House of Representatives rushes new bill . . .
The Indonesian government passed its controversial omnibus bill on job creation into law today despite initially scheduling a vote for October 8. A major feature of President Joko Widodo’s – popularly known as Jokowi – developmental agenda for the country, the law aims to attract foreign investment by improving bureaucratic efficiency. Jokowi introduced “omnibus” bills at the beginning of his second term in office to speed up the process of regulatory reform by packaging cross-sectoral legal changes into one bill. The bill revises 76 laws governing labour, investment, business licensing, and environmental matters. The government has framed this bill as another much needed ‘stimulus’ package to boost the contracting economy through the pandemic.
Five million workers plan country-wide strike . . .
Since its introduction in the House of Representatives in February, the omnibus bill has faced strong public opposition. Civil society advocates argue the new law severely erodes domestic workers’ rights by slashing minimum wage and severance payment requirements while easing measures allowing for more temporary and part-time contracts and the entry of unskilled migrant labourers. Trade unions also decried the government’s lack of transparency and consultation with the public and small businesses, focusing on advice from larger enterprises. Labour union organizers called for mass protests following the bill’s passing, with at least five million workers planning a country-wide strike from Tuesday to Thursday this week.
The negative impact of unilateral reform . . .

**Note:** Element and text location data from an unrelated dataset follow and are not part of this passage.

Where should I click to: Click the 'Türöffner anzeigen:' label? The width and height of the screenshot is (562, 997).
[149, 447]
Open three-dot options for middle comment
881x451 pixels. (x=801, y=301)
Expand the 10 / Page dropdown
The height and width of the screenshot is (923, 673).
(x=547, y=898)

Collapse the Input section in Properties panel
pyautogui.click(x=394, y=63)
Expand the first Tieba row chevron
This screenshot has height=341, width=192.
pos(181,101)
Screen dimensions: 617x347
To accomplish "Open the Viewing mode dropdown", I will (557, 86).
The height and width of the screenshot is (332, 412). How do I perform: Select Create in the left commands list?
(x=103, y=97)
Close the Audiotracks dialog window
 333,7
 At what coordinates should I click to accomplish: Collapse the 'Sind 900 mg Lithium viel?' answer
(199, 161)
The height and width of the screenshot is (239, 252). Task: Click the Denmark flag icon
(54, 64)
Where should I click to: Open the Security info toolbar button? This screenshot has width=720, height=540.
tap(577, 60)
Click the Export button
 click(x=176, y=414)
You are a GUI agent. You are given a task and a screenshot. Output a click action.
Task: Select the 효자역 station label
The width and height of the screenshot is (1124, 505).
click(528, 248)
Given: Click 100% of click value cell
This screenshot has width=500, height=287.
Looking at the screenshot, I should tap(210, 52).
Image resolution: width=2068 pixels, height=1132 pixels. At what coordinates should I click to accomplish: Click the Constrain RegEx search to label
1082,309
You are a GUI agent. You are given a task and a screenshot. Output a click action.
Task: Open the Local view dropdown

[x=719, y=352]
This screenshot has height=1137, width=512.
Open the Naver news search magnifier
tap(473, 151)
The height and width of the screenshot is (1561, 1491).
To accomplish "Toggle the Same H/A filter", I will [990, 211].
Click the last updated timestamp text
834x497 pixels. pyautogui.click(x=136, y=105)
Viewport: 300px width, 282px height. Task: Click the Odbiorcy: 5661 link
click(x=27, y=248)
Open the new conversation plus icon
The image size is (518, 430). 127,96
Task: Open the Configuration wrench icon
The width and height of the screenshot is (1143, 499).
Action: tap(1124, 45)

International observers have also voiced concerns over the law, mainly around the concentration of power in the president’s hands, giving the central government the right to unilaterally amend the new law and cancel regional regulations as it sees fit. It also weakens environmental assessments and includes a contentious ‘one-map’ policy seeking to standardize conflicting map versions held by different levels of government in an attempt to secure property rights for businesses, which Indigenous advocates already say has erased their land claims and displaced entire communities. While some Indonesians will immediately feel the new omnibus law's impact, it is unlikely that its economic benefits will become apparent in the near future.